“That’s not love,” I said. “She didn’t get mad because she doesn’t care about those things. If she truly loved me, she would prove it.”
“How?” Golden Dove asked. “What is there to prove?”
I was thrown into mute confusion. I did not know what love was. All I knew was a gnawing need for her attention and assurances. I wanted to feel without worry that I was more important than anyone else in her life. When I thought about it further, I realized she had given more attention to the beauties than to me. She had spent more time with Golden Dove. She had risen before noon to have lunch with her friends, the bosomy opera singer, the traveling widow, and the French lady spy.

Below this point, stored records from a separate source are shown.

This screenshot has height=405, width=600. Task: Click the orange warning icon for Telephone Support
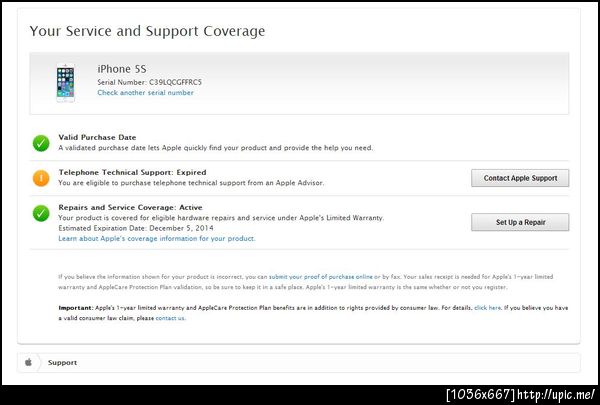[x=41, y=178]
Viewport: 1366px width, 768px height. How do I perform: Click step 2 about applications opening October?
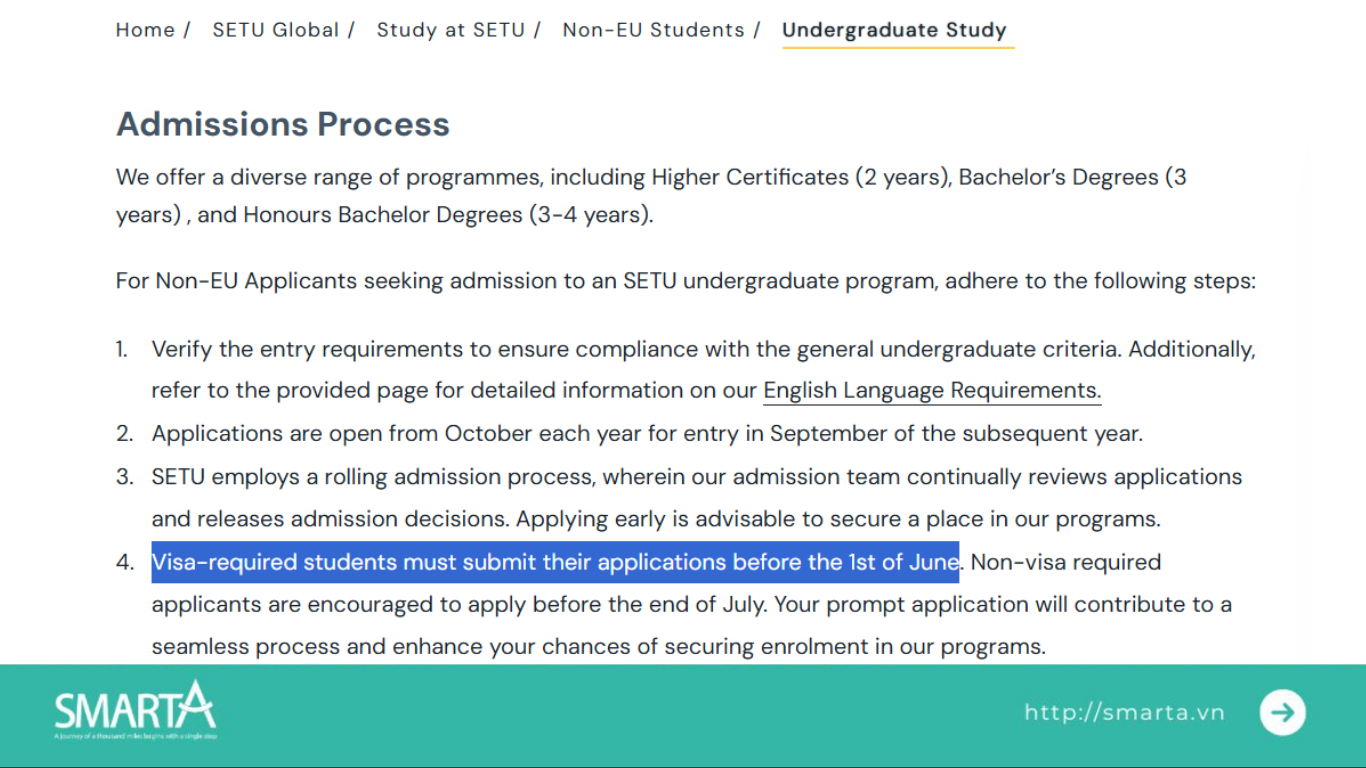pos(646,434)
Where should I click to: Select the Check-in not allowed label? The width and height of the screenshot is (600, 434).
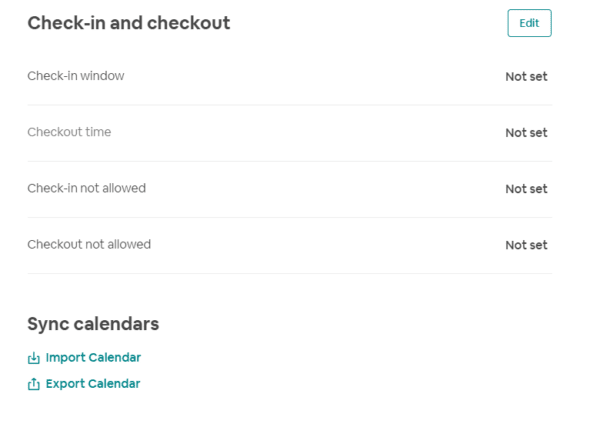86,188
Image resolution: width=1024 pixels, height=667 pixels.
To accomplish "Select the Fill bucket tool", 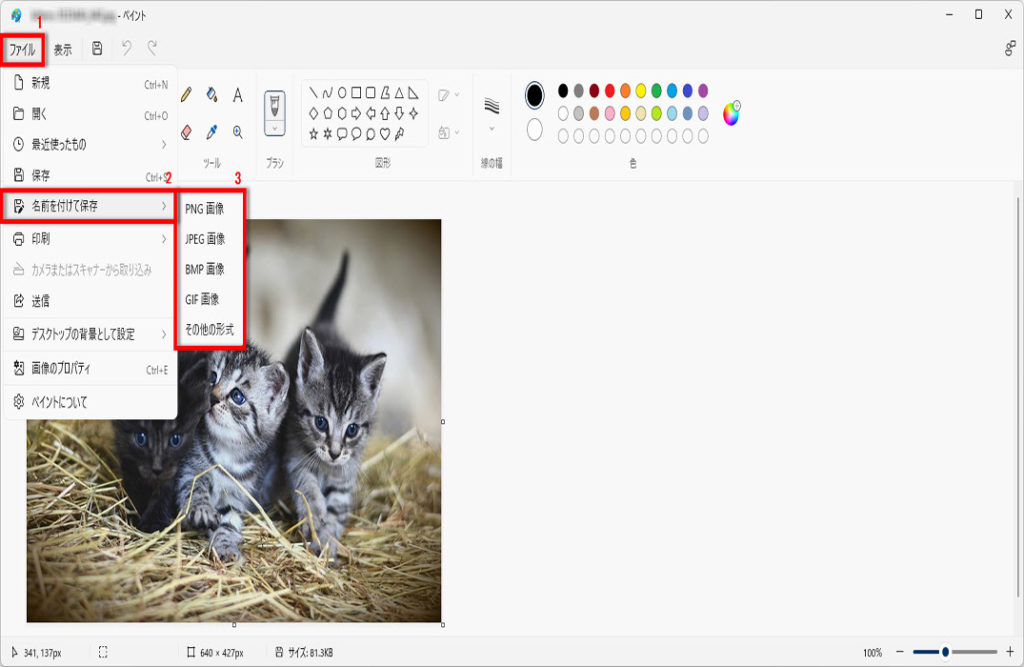I will click(x=212, y=95).
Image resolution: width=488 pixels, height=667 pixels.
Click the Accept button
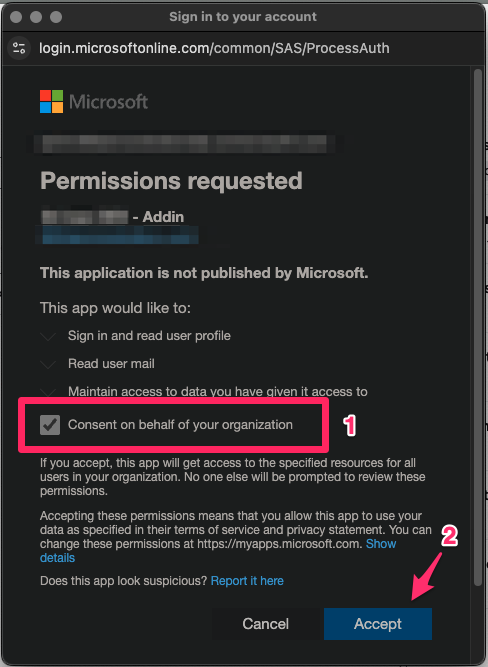click(378, 624)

She had devoted much more attention to her customers than to anybody else. What love had they received that she had not given me?
That night I overheard a maid in the corridor telling another that she was worried sick because her three-year-old daughter had a high fever. The next night, she announced happily that her daughter had recovered. In the afternoon of the next day, the woman’s screams reverberated in the courtyard. A relative had come to say her child had died. She wailed, “How can that be? I held her this morning. I combed her hair.” In between her sobs, she described her daughter’s big eyes, the way she always turned her head to listen to her, how musical her laughter was. She babbled that she was saving money to buy her a jacket, that she had bought a turnip for a healthy soup. Later she moaned that she wanted to die to be with her daughter. Who else did she have to live for? I cried secretly as I listened to her grief. If I died, would Mother feel the same about me? I cried harder, knowing she would not.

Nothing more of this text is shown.